▸ **SHORT TASK**
Rewrite every row between the one containing "Financial Aid & Loan Facility (62, 1800)" and the one containing "Vos Photos (82, 31)", inclusive, adding 54 to each coordinate in the answers and leaving everything else unchanged.

======== INPUT RECORDS ========

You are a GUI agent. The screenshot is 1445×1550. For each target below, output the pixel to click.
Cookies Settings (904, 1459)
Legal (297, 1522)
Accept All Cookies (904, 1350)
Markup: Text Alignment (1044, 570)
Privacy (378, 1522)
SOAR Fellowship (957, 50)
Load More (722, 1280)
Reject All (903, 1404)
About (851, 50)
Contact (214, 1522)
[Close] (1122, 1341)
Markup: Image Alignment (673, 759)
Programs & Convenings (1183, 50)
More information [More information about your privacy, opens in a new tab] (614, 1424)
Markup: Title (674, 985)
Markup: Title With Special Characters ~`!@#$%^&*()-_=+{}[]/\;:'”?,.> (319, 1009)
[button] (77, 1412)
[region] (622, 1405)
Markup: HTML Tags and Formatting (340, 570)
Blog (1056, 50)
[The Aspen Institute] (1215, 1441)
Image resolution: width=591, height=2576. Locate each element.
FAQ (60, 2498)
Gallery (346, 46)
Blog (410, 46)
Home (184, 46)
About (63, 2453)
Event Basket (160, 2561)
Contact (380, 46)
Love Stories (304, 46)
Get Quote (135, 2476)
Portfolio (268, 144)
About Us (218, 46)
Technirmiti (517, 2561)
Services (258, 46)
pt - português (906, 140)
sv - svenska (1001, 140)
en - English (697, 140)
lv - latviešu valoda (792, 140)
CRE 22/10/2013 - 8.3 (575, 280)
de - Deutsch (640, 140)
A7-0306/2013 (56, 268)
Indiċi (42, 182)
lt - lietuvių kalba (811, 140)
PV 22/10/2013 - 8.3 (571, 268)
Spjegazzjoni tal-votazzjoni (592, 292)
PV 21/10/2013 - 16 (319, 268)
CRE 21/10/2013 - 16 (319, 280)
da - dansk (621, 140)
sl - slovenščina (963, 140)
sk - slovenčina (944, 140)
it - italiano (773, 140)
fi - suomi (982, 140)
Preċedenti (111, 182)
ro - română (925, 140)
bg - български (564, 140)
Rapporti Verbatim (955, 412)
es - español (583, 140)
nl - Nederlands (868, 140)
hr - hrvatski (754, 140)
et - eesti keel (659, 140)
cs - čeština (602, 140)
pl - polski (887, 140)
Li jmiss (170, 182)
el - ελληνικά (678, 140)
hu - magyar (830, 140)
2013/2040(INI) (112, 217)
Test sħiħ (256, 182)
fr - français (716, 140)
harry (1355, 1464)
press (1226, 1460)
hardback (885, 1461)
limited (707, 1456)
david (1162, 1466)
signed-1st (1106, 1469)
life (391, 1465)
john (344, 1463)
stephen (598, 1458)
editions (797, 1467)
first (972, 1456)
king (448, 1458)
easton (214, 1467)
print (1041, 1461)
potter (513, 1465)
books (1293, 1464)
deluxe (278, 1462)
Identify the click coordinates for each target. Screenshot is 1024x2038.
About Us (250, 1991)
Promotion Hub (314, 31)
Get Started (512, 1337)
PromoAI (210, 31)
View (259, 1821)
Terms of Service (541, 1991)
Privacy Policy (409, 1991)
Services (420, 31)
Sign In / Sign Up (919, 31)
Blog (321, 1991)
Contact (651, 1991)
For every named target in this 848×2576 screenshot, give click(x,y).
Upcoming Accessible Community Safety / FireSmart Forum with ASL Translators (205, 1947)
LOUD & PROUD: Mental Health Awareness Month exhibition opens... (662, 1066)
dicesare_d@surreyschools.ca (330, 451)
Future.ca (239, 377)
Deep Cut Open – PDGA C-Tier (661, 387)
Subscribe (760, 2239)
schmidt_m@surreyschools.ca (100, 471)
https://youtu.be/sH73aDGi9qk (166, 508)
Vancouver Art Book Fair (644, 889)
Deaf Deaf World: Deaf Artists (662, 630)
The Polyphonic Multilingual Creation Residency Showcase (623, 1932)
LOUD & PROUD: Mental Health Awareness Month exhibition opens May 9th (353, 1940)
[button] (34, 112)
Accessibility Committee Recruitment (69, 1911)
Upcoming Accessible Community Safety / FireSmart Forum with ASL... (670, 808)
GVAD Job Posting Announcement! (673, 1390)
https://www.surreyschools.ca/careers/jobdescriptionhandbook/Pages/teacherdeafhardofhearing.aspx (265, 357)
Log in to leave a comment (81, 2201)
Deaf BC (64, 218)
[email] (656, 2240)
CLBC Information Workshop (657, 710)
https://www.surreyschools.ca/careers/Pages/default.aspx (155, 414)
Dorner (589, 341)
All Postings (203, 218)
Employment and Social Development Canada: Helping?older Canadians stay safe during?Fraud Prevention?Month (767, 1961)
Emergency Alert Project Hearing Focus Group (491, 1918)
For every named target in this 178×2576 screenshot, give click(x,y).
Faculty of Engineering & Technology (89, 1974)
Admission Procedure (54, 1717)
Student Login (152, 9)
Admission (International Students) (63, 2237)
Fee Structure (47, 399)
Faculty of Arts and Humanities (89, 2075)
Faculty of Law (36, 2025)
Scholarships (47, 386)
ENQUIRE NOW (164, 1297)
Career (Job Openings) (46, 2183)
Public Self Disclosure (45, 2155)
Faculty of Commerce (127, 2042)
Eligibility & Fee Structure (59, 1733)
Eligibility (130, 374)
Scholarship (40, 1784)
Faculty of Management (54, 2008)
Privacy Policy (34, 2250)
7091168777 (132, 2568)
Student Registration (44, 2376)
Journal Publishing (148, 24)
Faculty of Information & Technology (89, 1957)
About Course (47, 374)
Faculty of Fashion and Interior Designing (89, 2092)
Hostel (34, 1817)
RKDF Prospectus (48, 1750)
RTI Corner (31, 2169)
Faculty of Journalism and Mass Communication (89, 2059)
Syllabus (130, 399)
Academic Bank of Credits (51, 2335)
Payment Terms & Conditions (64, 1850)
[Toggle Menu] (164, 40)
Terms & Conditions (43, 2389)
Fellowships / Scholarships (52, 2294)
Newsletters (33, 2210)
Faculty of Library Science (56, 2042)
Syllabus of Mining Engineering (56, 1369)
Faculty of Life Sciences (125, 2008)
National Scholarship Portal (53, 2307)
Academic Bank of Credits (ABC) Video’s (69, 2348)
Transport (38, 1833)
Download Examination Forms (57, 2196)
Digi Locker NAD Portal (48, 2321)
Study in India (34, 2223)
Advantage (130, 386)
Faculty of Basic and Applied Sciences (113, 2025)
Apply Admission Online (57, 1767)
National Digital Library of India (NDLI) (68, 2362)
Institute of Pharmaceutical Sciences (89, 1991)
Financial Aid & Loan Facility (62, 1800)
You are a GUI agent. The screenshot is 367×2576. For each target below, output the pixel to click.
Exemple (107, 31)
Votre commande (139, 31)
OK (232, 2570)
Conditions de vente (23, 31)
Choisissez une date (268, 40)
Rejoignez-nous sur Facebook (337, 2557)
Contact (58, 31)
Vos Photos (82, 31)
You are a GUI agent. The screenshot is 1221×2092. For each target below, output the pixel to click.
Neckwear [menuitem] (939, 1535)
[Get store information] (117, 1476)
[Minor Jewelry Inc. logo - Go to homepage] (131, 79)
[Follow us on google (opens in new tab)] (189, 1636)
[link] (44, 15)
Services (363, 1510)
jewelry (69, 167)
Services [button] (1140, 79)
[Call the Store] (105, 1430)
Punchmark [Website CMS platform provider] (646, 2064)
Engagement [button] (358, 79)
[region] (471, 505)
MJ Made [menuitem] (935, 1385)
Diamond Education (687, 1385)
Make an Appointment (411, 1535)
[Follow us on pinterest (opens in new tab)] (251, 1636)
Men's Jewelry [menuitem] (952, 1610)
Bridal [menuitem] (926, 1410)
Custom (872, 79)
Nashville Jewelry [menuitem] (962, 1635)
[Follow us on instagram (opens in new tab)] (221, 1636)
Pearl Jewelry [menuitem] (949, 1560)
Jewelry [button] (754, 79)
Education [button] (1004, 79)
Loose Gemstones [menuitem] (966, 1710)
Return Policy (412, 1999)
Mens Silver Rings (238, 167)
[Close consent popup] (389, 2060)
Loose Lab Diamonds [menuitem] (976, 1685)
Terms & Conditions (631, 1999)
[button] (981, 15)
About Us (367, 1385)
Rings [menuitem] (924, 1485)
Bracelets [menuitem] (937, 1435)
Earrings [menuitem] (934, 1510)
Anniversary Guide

========

▸ **CORRECT RESULT**
Financial Aid & Loan Facility (116, 1854)
You are a GUI agent. The screenshot is 367×2576. For each target below, output the pixel to click.
Exemple (161, 85)
Votre commande (193, 85)
OK (286, 2624)
Conditions de vente (77, 85)
Choisissez une date (322, 94)
Rejoignez-nous sur Facebook (391, 2611)
Contact (112, 85)
Vos Photos (136, 85)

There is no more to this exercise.